Notes: Data is presented as mean ± SD and was analyzed using Kruskal–Wallis or Mann–Whitney-U test; ^#P < 0.05 indicates significance of differences vs non-stimulated (control) PBMC; ^$P < 0.05 represents significance of differences vs VEHCTR after Con-A stimulation; ^@P < 0.05 indicates significance of differences vs VEHCTR control.

PBMC IL-10 production in control conditions (without Con-A stimulation) in aged rats (Figure 7B) was significantly (P < 0.05) higher in both STZCTR and STZDMF groups in comparison with the VEHCTR animals. In comparison with the control value of IL-10 production by non-stimulated lymphocytes, a significant (P < 0.05) increase in IL-10 production after Con-A stimulation in the STZDMF group was observed. Moreover, the higher ability (P < 0.05) to produce of IL-10 by stimulated PBMC in the STZCTR and STZDMF groups, with the highest level in the STZDMF animals, in comparison with the VEHCTR groups, was noticed.

Plasma Corticosterone Concentration in Young and Aged Rats

As shown in Figure 8, there were no significant differences in the plasma COR concentration between STZDMF and STZCTR groups, neither in the young nor in the aged rats.
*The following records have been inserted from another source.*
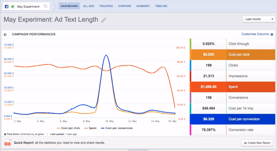This screenshot has width=277, height=151.
Task: Click the Create New Report button
Action: tap(257, 143)
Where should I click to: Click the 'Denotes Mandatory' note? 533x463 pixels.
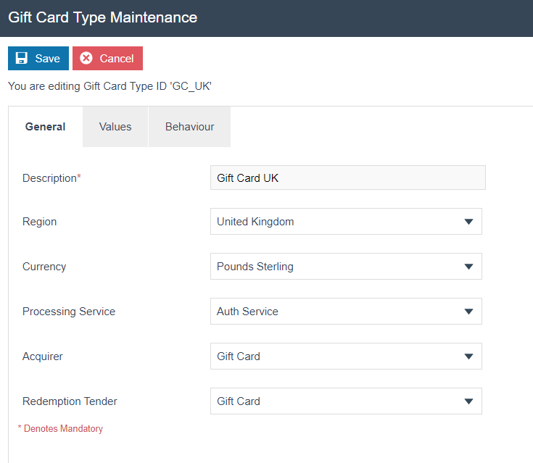pos(61,429)
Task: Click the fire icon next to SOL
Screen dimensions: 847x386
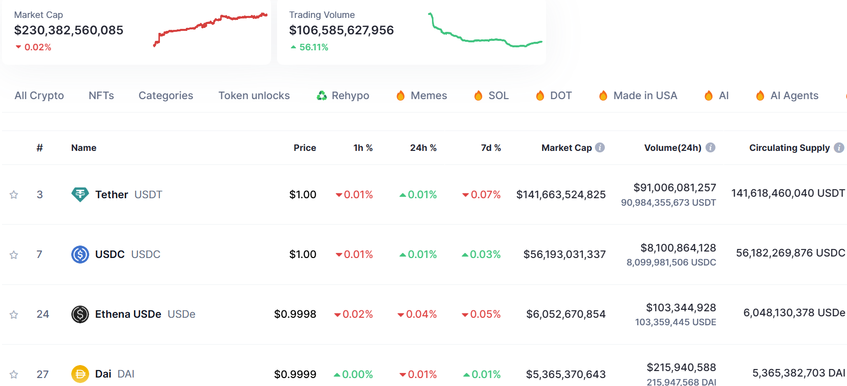Action: [478, 95]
However, as compared with the control VEHDMF animals, a significantly higher COR concentrations in the STZDMF (P < 0.01) and VEHCTR (P < 0.05) groups in the young rats were noticed. In the aged rats, plasma concentrations of COR in the both STZCTR and STZDMF groups were significantly (P < 0.05) higher in comparison with their respective control VEHCTR and VEHDMF groups. Moreover, the significant difference (P < 0.01) in the COR level between both control group of aged rats was noticed, with the lower hormone concentration in the VEHDMF rather than VEHCTR animals. There was a significant difference (P < 0.01) in the plasma COR concentration between young and aged rats within the control VEHCTR groups.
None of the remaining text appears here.